Warga negara Inggris itu mengatakan militer Myanmar tidak pernah memberikan informasi yang dapat dipercaya mengenai kesehatan maupun kondisi ibunya. Menurutnya, ia telah berupaya mencari kejelasan melalui berbagai jalur, termasuk Kedutaan Besar Myanmar, pemerintah Inggris, dan Komite Internasional Palang Merah, tetapi tidak memperoleh jawaban yang memuaskan. "Sebelumnya saya tidak ingin berbicara kepada media atau terlalu terlibat. Lebih baik saya tidak terlibat politik. Ibu saya tidak pernah menginginkan saya terlibat," ujarnya. "Namun sekarang, setelah ia dijatuhi hukuman dan militer jelas tidak bersikap masuk akal, saya pikir saya bisa mengatakan apa yang saya inginkan."

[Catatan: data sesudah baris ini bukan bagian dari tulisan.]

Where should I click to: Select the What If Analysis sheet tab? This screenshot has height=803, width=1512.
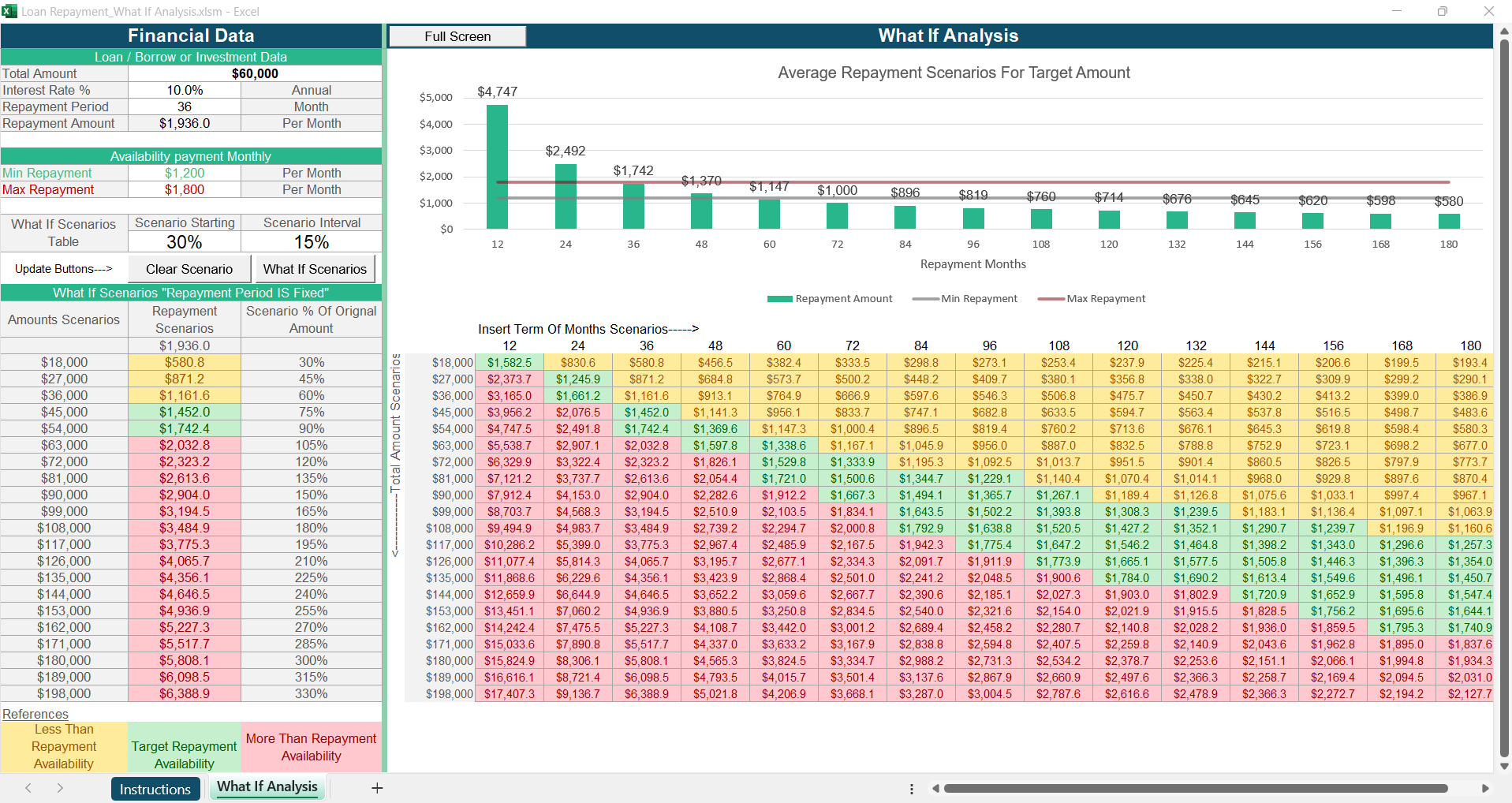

Aris juga menyerukan tindakan yang lebih tegas dari komunitas internasional terhadap junta Myanmar, termasuk penerapan embargo senjata yang efektif dan peningkatan bantuan bagi warga sipil yang terdampak perang saudara. Hubungannya dengan sang ibu telah lama dibentuk oleh perpisahan akibat pergolakan politik Myanmar. Pada 1988, Suu Kyi meninggalkan keluarganya di Inggris untuk merawat ibunya yang sakit di Myanmar. Dia lantas menjadi tokoh utama gerakan prodemokrasi yang menentang pemerintahan militer. Ketika Suu Kyi menerima Hadiah Nobel Perdamaian pada 1991 dan tidak dapat meninggalkan Myanmar, Aris yang saat itu berusia 14 tahun menerima penghargaan tersebut atas namanya.

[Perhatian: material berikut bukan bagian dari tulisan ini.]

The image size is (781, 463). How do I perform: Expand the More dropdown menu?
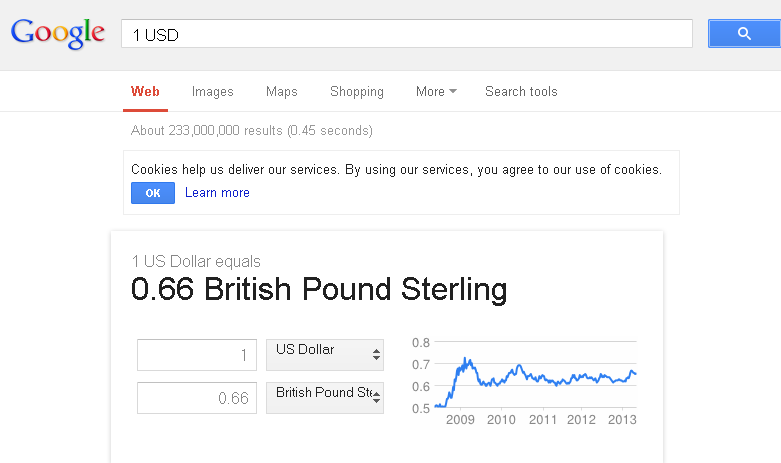436,92
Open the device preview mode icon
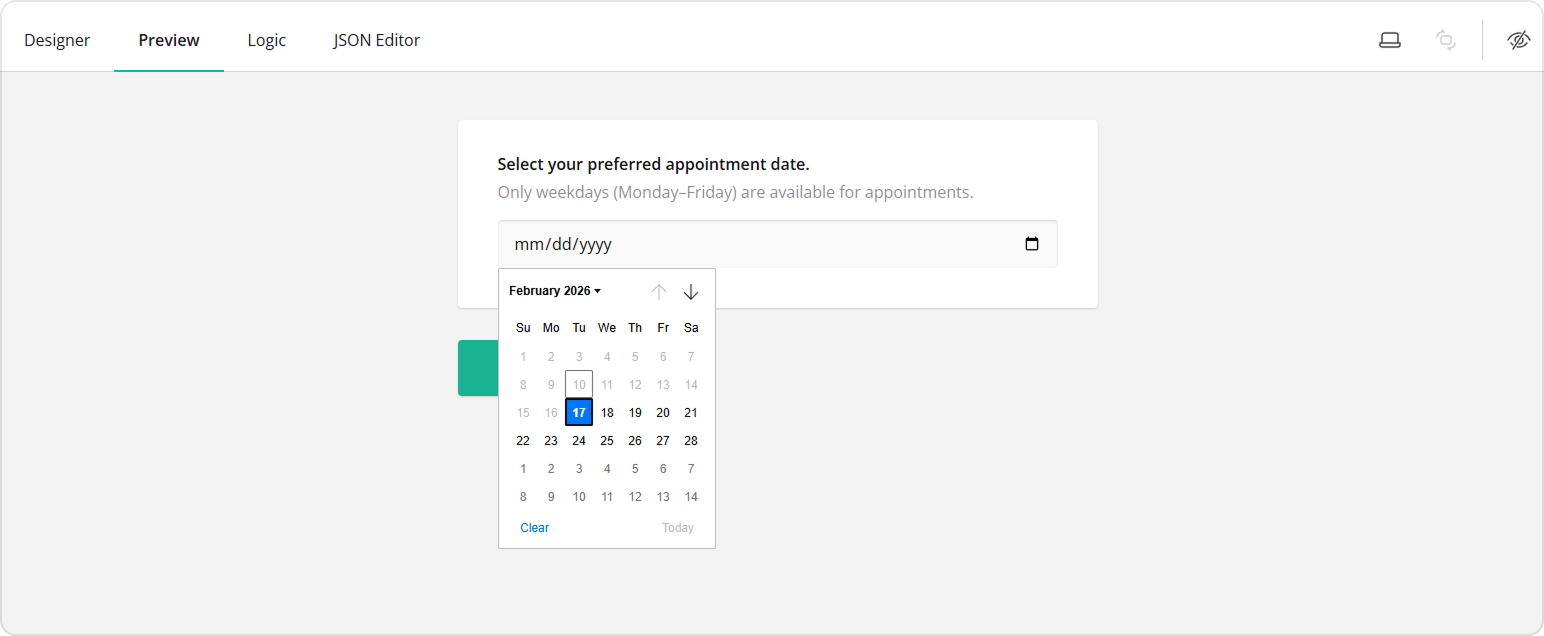 pyautogui.click(x=1389, y=39)

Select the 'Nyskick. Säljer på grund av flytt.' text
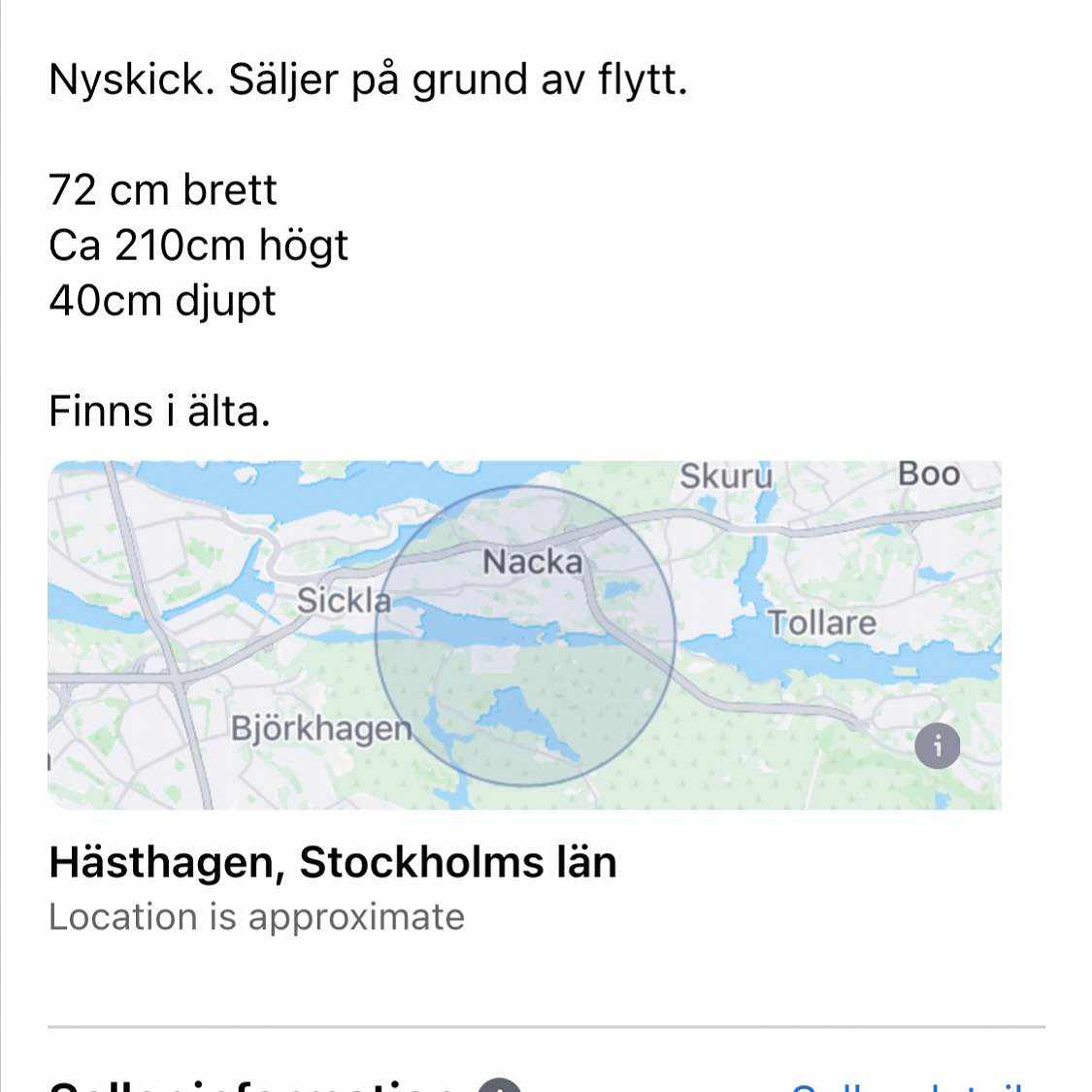point(369,81)
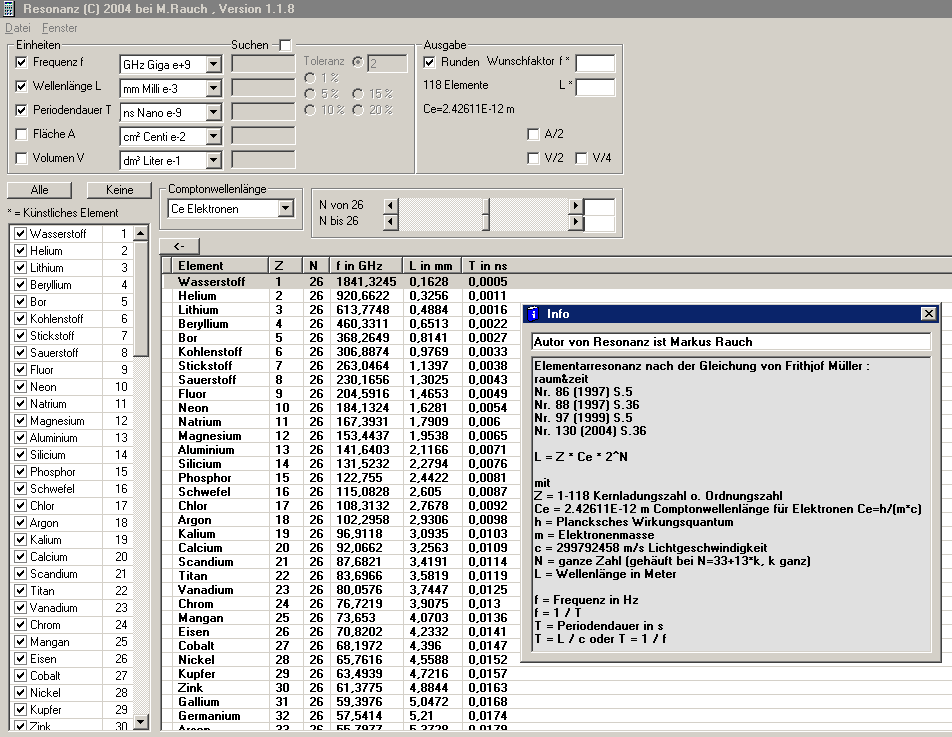Open the Fenster menu
The height and width of the screenshot is (737, 952).
[x=60, y=28]
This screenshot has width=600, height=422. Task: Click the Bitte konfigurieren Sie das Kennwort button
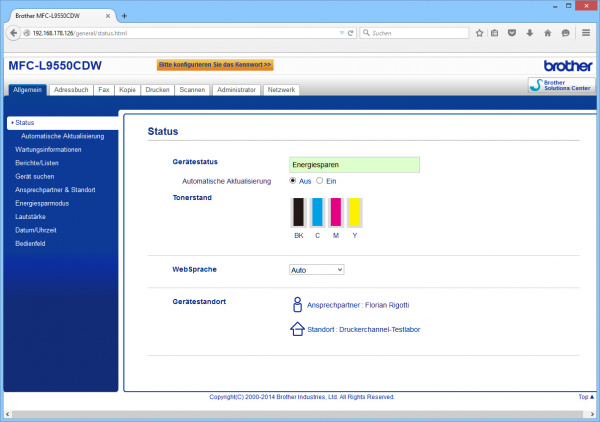click(x=214, y=65)
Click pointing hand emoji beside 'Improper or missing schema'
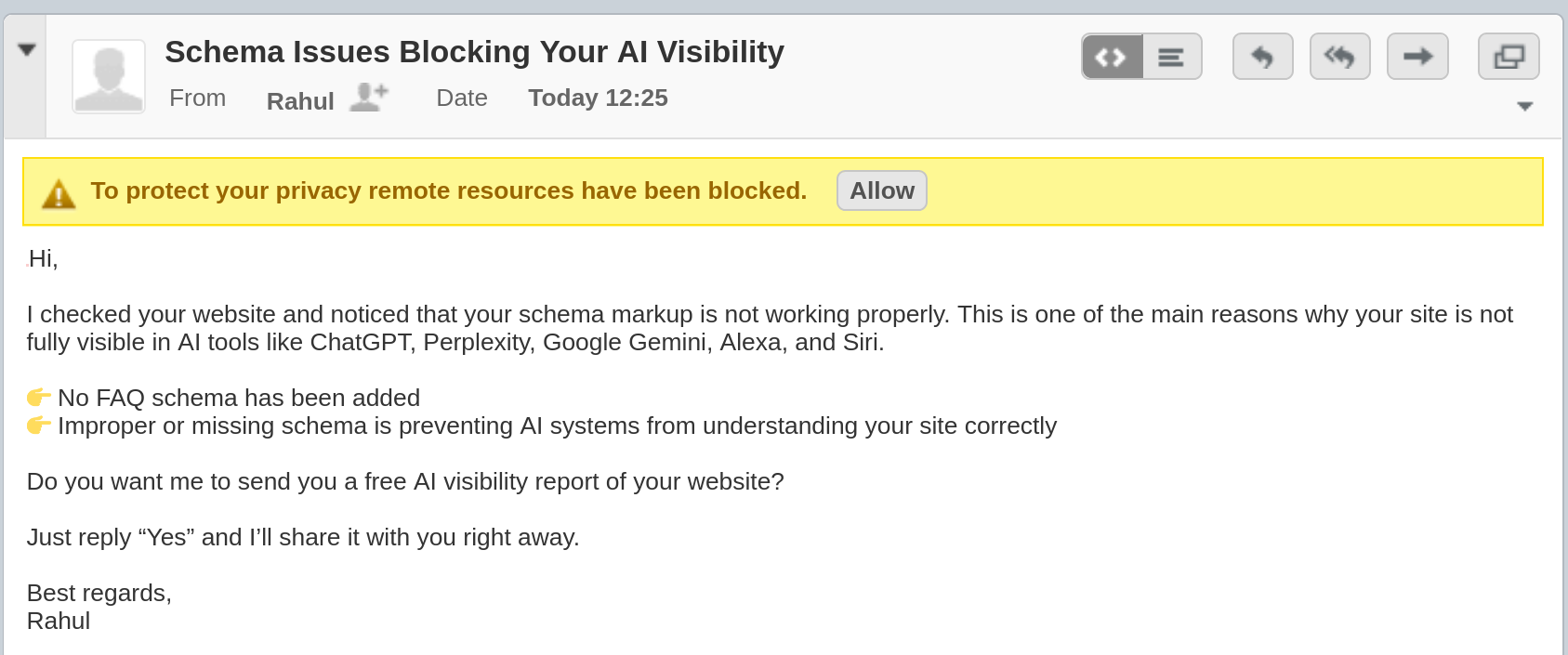Image resolution: width=1568 pixels, height=655 pixels. pos(38,426)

Kini, setelah bertahun-tahun tanpa kontak langsung, Aris mengatakan fokus utamanya tetap sama: memastikan ibunya dapat kembali berkomunikasi dengan dunia luar dan akhirnya dibebaskan. Pertemuan dengan ICRC dan publikasi foto-foto tersebut, meskipun tidak sepenuhnya meyakinkan, setidaknya memberikan secercah harapan bagi keluarga dan para pendukung Suu Kyi bahwa ia masih hidup dan dalam kondisi yang layak.